Un gesto tanto irresponsabile quanto pericoloso. Un incitamento, più o meno esplicito e più o meno consapevole, alla violenza. Pubblicare in rete la foto di tre giovanissime denigrandole, equivale a fomentare i propri seguaci. E in effetti i follower di Salvini non si sono fatti pregare. Le ragazze sono state riconosciute e sommerse di insulti e attacchi verbali di ogni sorta.
Ma l’azione, già improvvida di per sé, diventa inaccettabile quando viene perpetrata da un rappresentante delle istituzioni che decide di mettere alla gogna tre minori che hanno come unica “gravissima” colpa quella di essersi schierate contro di lui nel corso di una manifestazione pubblica.
Ma se, con un fantasioso sforzo d’indulgenza, si poteva derubricare il gesto a goliardata irresponsabile e colposa, ciò che è davvero imperdonabile è la successiva campagna, voluta e consapevole, costruita da Salvini intorno alla manifestazione “Prima gli Italiani” organizzata dalla Lega in piazza del Popolo a Roma, l'8 dicembre scorso. In questa occasione il Ministro ha iniziato a pubblicare sui propri canali social una serie di fotografie di personaggi noti, da Fiorella Mannoia a Roberto Saviano, da Fabio Fazio ad Asia Argento, accompagnate dalla didascalia “LUI NON CI SARÀ”.

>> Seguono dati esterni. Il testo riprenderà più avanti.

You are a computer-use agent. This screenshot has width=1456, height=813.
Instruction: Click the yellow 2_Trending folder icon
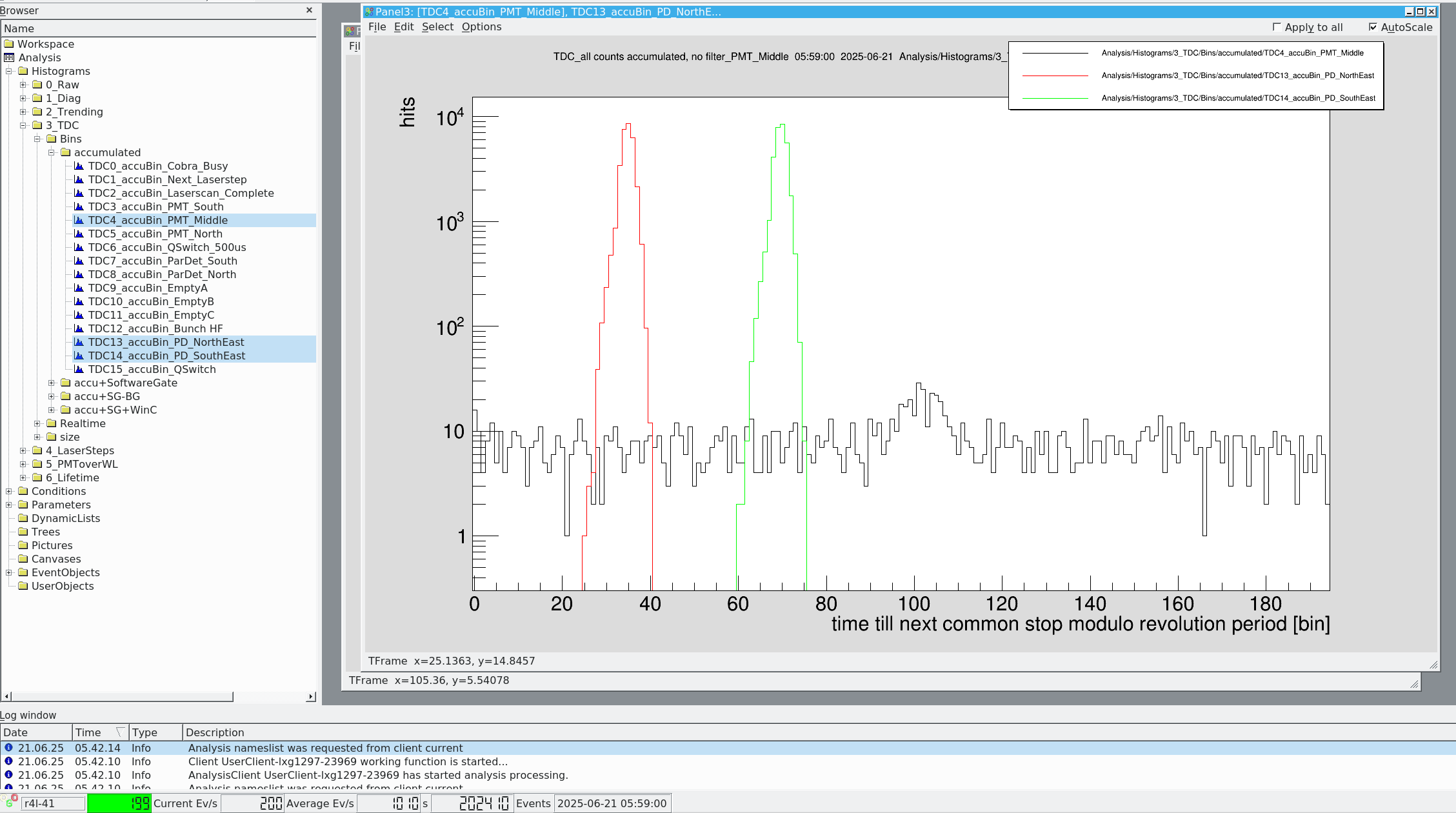click(37, 112)
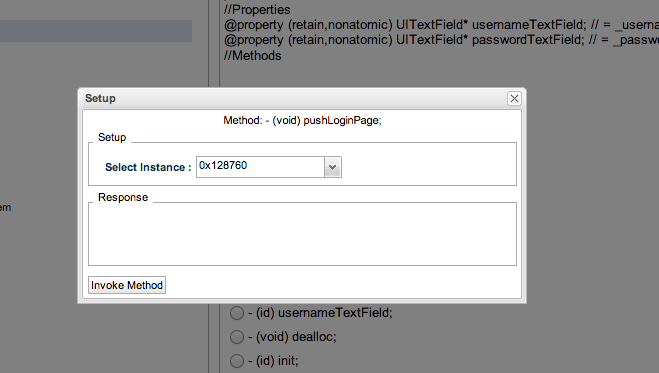Image resolution: width=659 pixels, height=373 pixels.
Task: Click the Setup dialog title bar
Action: (294, 99)
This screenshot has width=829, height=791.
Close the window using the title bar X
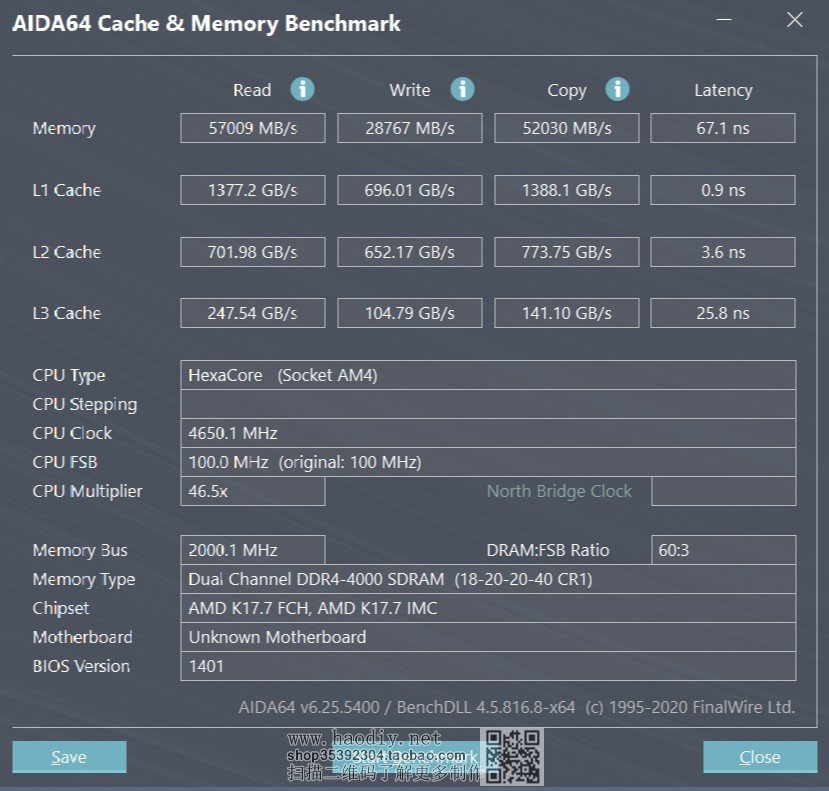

Un'iniziativa dal retrogusto sgradevole, che per certi aspetti ha riportato alla memoria l'imprinting delle liste di proscrizione. E sono sembrate davvero fragili le giustificazioni di Salvini che ha goffamente tentato di definire “ironica” la campagna in questione, fingendo di non capire quanto sia pericoloso il messaggio che si fa passare se si additano pubblicamente i propri nemici. Al tempo dei social l'uso che i leader fanno delle parole e dello strumento dovrebbe essere doppiamente accorto e responsabile.
Mentre in certe azioni riecheggiano forme velate di bullismo squadrista (il fatto che siano “soltanto” virtuali, o meglio immateriale, non è un'attenuante perché tutto ciò che consideriamo virtuale in realtà ha conseguenze reali), ma soprattutto si afferma un'idea estremamente pericolosa, che è quella di mettere all'indice chi ha un pensiero diverso e critico nei confronti del potere.
E allora, riallacciandoci all'appello del Pontefice, è buona politica quella che incoraggia denunciare, additare e mettere alla gogna chi ha idee diverse da quelle di chi governa? È buona politica usare i social network per fomentare l'odio ed esasperare gli animi in un periodo già teso, in cui la tenuta sociale è sempre più instabile? Perché se la “responsabilità politica appartiene a ogni cittadino e in particolare a chi ha ricevuto il mandato di proteggere e governare, incoraggiando al dialogo gli attori della società”, ogni azione divisiva operata da chi ha cariche di governo, e pertanto si trova a gestire il potere, è al tempo stesso lacerante e preoccupante.
Oggi, al di là di idee e ideologie varie, che possono e devono rimanere distanti, al netto di divergenze anche forti che sono da sempre il sale del dibattito politico, abbiamo bisogno di una politica diversa e migliore, incarnata da persone responsabili. Un paese i cui politici istigano all'odio e mettono gli uni contro gli altri i propri cittadini è un paese destinato al fallimento. Viviamo una fase storica estremamente incerta.
Lasciare che a scandirla siano politici che preferiscono dividere piuttosto che unire è un lusso che non ci possiamo permettere. “Divide et impera” (alimenta la rivalità e la discordia se vuoi dominare un popolo) fu un celebre motto politico attribuito a Filippo il Macedone e poi recuperato per definire l'approccio al potere di Luigi XI di Francia e dell'Impero austriaco. Ma il tempo dei regni e degli imperi, non ce ne vogliano i restauratori, è finito da un pezzo. In democrazia il politico non domina, guida. E una buona guida deve essere, prima di tutto, responsabile.